Under Article 112, the Budget comprises the Revenue Budget, which covers routine government income and expenditure, and the Capital Budget, which deals with asset creation and long-term liabilities.
Difference Between Revenue Budget and Capital Budget
Components of the Revenue Budget
Revenue Receipts
Tax Revenue – Income tax, corporate tax, GST, customs, excise, etc.
Non-Tax Revenue – Dividends & profits from PSUs/RBI, fees, fines, interest receipts.
Grants-in-Aid – External grants from other countries/institutions.
Revenue Expenditure
Salaries, Pensions & Administrative Costs
Subsidies – food, fertiliser, petroleum.
Interest Payments on past borrowings.
Grants to States & UTs, grants for social services.
Expenditure on Routine Government Operations – police, defence services (revenue), judiciary.
Components of the Capital Budget
Capital Receipts
Borrowings – Market loans, external loans, treasury bills.
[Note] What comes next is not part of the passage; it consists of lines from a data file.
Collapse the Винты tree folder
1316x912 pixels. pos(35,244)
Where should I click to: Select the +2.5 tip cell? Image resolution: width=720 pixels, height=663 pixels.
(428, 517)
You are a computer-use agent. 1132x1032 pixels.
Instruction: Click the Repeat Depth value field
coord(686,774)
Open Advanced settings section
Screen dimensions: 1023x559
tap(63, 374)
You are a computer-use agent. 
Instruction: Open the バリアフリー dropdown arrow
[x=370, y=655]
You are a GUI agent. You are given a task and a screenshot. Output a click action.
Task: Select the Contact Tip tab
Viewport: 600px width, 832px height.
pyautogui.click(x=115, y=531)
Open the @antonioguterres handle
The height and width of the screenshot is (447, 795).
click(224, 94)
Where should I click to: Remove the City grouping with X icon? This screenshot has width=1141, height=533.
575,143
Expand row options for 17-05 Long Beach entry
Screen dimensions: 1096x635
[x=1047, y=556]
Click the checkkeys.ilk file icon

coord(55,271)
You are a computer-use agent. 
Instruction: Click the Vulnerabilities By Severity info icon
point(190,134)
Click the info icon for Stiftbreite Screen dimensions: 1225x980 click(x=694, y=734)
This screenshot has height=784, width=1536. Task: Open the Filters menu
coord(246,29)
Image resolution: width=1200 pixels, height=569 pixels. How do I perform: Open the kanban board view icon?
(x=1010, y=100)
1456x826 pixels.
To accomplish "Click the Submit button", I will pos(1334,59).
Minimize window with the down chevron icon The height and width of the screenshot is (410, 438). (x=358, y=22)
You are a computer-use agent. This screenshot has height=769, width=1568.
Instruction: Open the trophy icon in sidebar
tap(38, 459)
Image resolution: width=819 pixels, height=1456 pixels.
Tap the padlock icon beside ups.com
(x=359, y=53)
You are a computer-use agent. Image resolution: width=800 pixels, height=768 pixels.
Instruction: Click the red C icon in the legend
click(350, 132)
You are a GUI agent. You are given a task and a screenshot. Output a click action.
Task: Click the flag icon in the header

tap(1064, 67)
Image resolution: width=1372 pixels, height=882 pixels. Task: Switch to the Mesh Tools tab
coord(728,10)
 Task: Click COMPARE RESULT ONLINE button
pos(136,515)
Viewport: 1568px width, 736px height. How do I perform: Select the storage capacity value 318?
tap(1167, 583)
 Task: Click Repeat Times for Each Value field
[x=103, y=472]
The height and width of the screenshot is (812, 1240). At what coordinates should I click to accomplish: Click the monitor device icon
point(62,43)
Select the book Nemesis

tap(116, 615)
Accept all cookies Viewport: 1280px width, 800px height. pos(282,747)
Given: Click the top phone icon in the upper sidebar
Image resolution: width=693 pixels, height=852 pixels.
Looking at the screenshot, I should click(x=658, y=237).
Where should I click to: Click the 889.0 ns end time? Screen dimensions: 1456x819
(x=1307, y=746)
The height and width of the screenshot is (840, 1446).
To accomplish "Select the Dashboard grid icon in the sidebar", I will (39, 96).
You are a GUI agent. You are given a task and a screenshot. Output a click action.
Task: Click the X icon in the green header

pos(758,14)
Disinvestment Proceeds – Sale of government equity in PSUs.
Recovery of Loans – Repayment from states, PSUs, and others.
Small Savings & Provident Fund Collections
Capital Expenditure
Creation of Assets – Roads, railways, bridges, irrigation, defence capital.
Loans and Advances – To states, UTs, PSUs, and financial institutions.
Investment in PSUs and Infrastructure Projects
A healthy fiscal structure requires containing revenue expenditure and prioritising capital expenditure to strengthen productivity and economic growth.